LEESTEKST:
Wat vraagt dit van het onderwijs?
Juist die 11 ondernemende beroepsvaardigheden verdienen wat mij betreft een plek in het studieprogramma. Om deze vaardigheden actief in kwalificatiedossiers van de opleidingen te krijgen, zijn twee dingen belangrijk: lef en communicatie.
- Lef: wacht niet met het integreren van ondernemende beroepsvaardigheden, maar wees een pionier. Het is nu al nodig, dus begin nu.
- Communiceer: leg duidelijk uit aan de studenten waarom bepaalde vaardigheden cruciaal zijn voor de arbeidsmarkt.
Een taak voor onderwijs en bedrijfsleven
Veel instellingen actualiseren hun opleidingsaanbod en vakkennis voortdurend, maar er is onvoldoende aansluiting met de vraag en behoeften van het beroepenveld. Kennisuitwisseling tussen bedrijfsleven en onderwijs en samenwerking tussen professionals en docenten is nog veel te vrijblijvend. Dat terwijl beide wel degelijk essentieel zijn voor de kwaliteit van het onderwijs en voor de benodigde vernieuwing.

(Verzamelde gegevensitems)
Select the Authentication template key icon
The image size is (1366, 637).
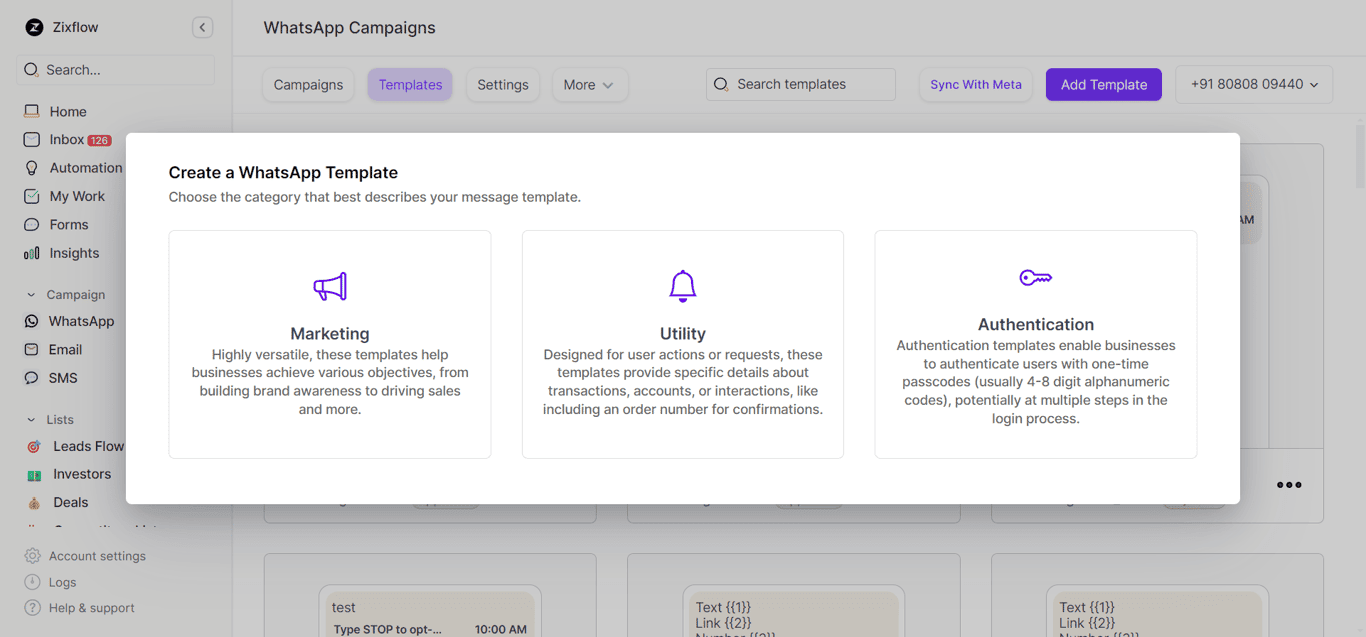(1036, 277)
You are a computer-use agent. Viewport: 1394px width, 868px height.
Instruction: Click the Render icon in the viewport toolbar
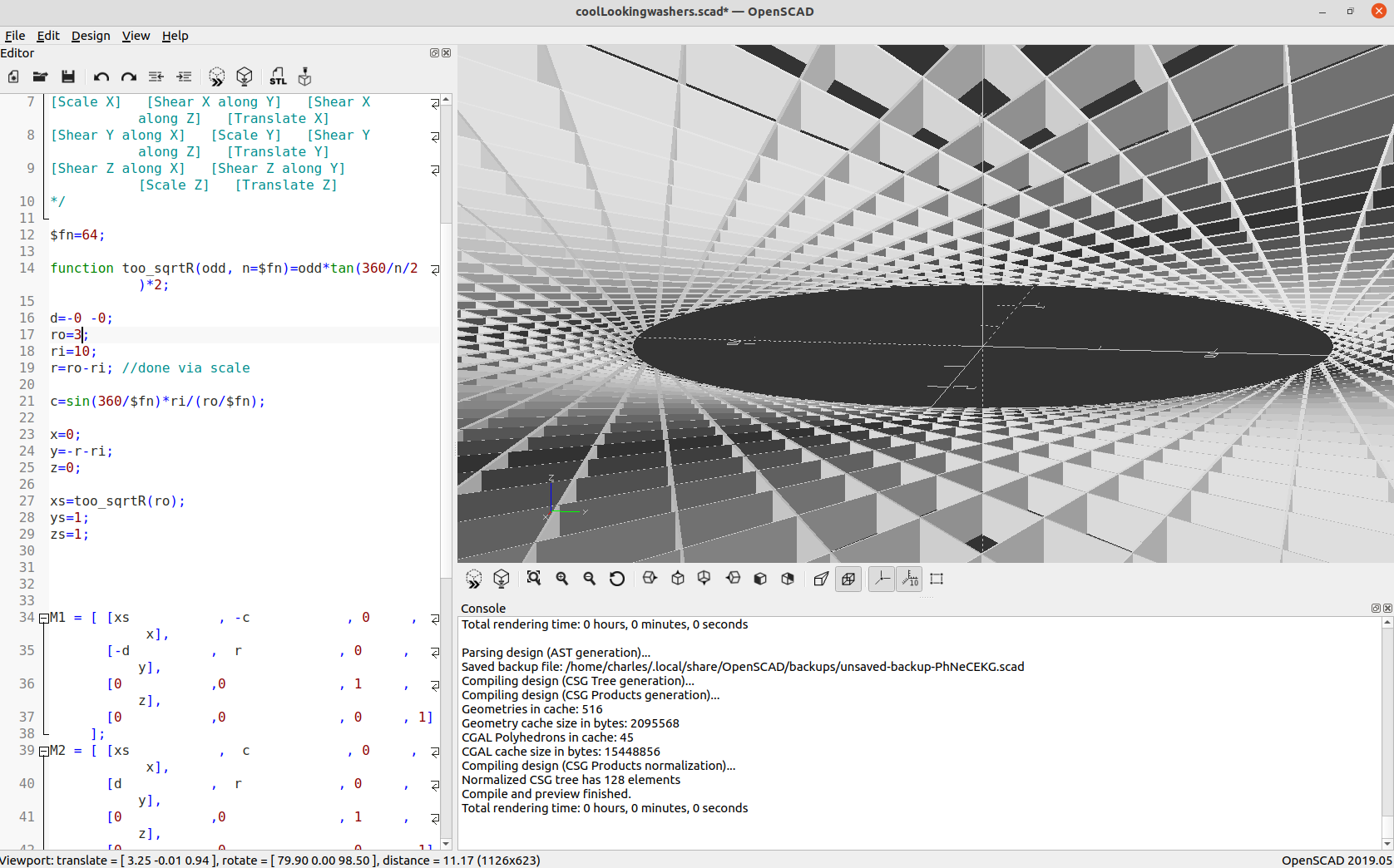coord(502,579)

OPDRACHT 1: Waarom moet het onderwijs volgens de leestekst niet wachten met het integreren van ondernemende beroepsvaardigheden? Antwoord in één tot drie zinnen.
OPDRACHT 2: Welke groepen personen noemt de leestekst? Geef ze allemaal.
OPDRACHT 3: Wat is volgens de leestekst nog veel te vrijblijvend?
De items staan los van de leestekst.

JUIST ANTWOORD 1: Die vaardigheden zijn nu al nodig. Daarom moet men als pionier optreden en nu beginnen.

JUIST ANTWOORD 2: studenten, professionals, docenten

JUIST ANTWOORD 3: De kennisuitwisseling tussen bedrijfsleven en onderwijs en de samenwerking tussen professionals en docenten.